[Data provided — start]
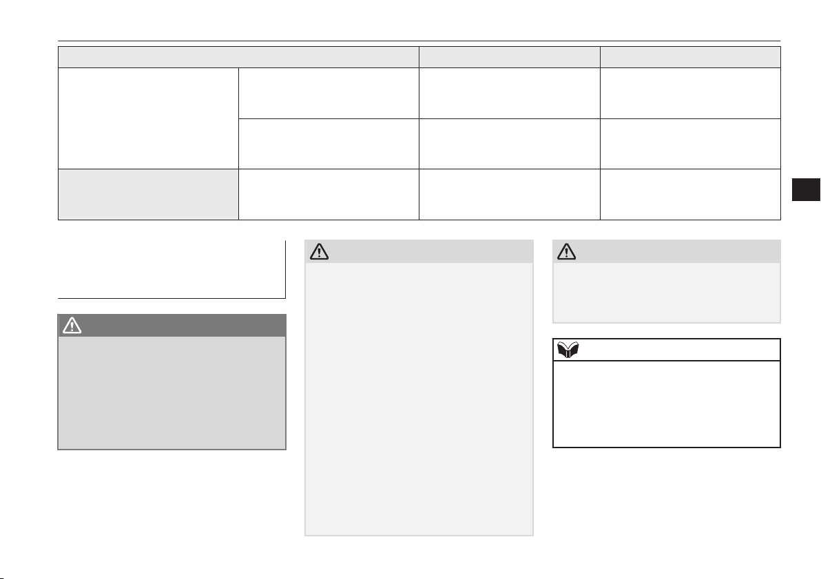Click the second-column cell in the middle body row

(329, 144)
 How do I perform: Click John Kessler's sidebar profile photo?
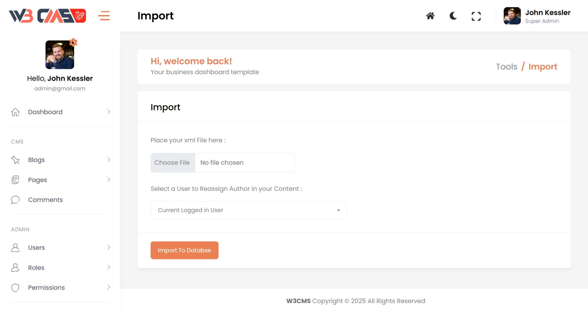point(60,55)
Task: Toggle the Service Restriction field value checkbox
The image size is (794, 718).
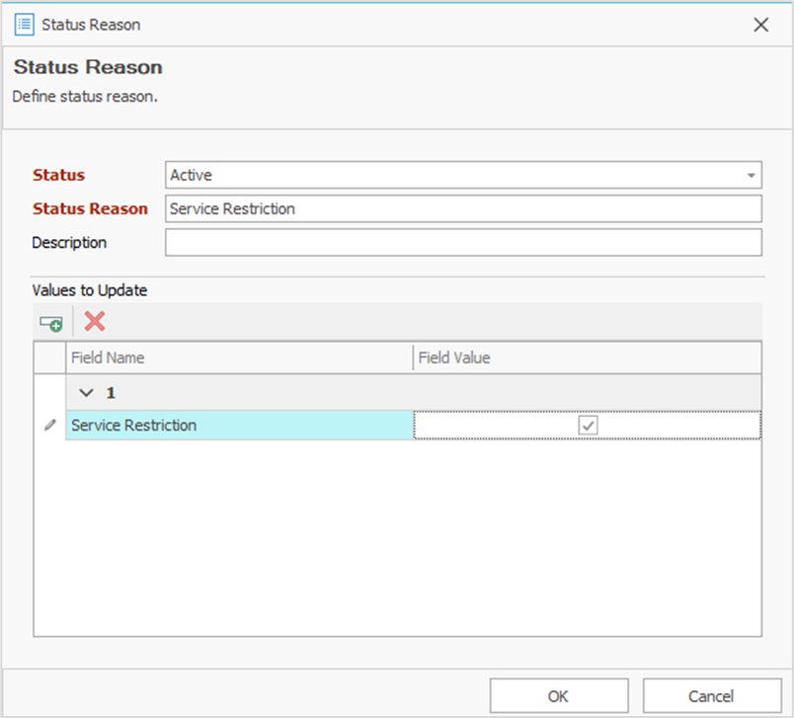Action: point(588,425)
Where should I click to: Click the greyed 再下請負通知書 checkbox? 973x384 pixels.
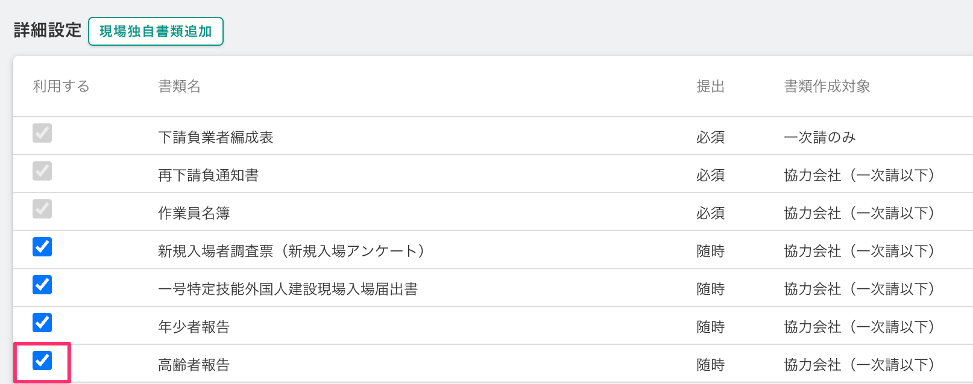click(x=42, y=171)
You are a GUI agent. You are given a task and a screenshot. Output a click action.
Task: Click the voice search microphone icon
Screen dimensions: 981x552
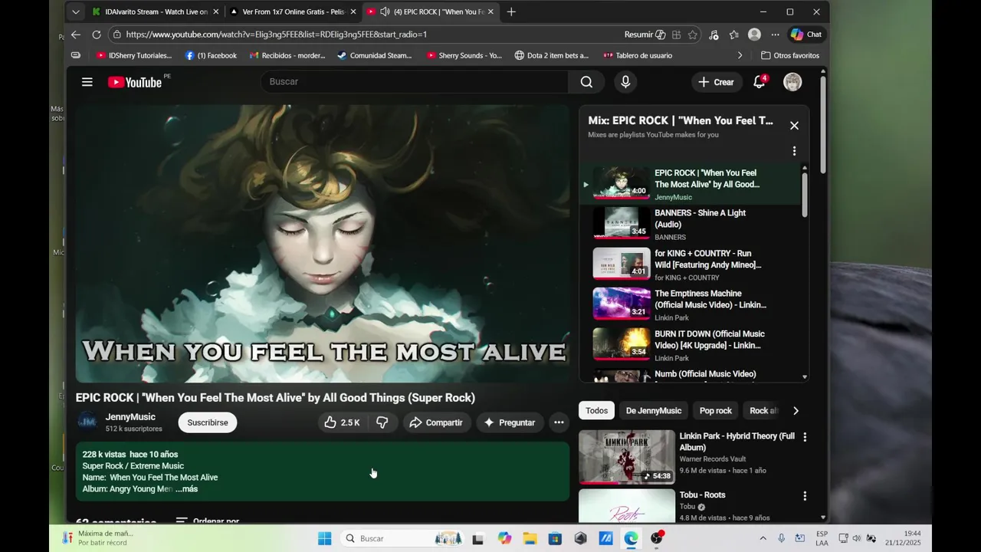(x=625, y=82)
[Data provided — finish]
[Data provided — start]
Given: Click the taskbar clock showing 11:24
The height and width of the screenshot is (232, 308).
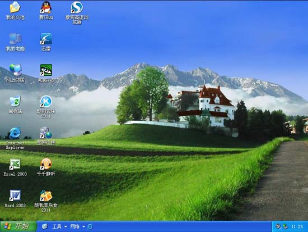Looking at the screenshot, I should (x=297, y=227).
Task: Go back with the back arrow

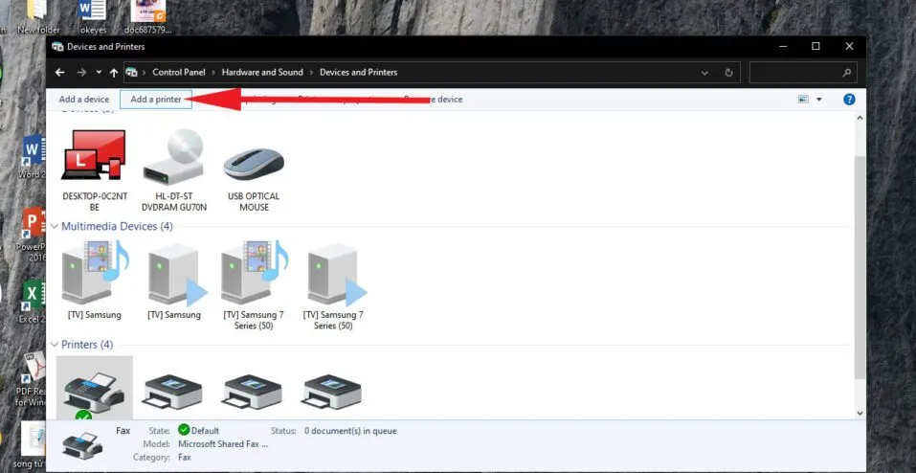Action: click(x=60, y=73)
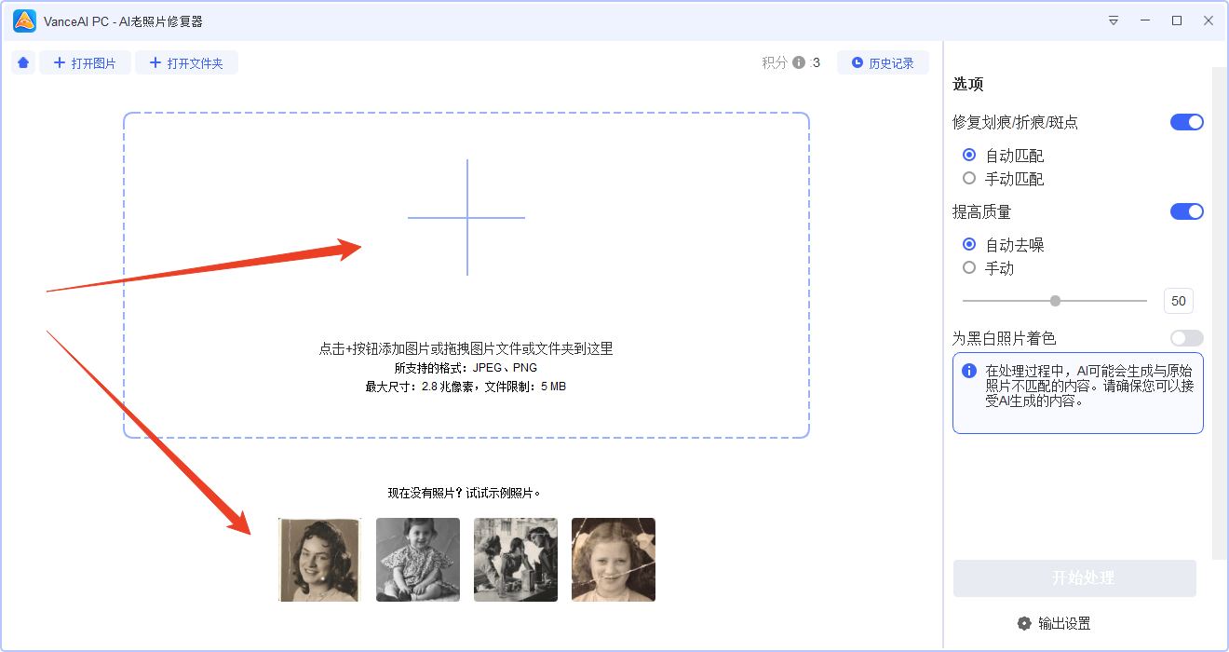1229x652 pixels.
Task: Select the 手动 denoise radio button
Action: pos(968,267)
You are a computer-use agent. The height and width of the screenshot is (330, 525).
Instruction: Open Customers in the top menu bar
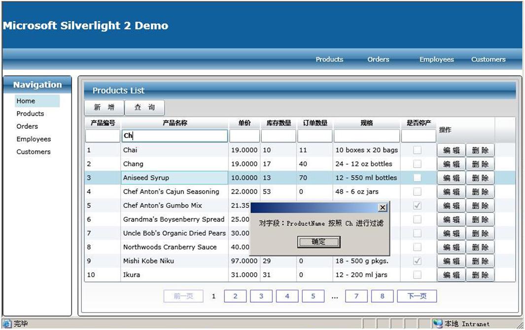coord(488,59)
[Data provided — finish]
**Work instruction**
Across all the entries above, count each line that has the word "agent" in it, and give only the count.

**Result of this task**
2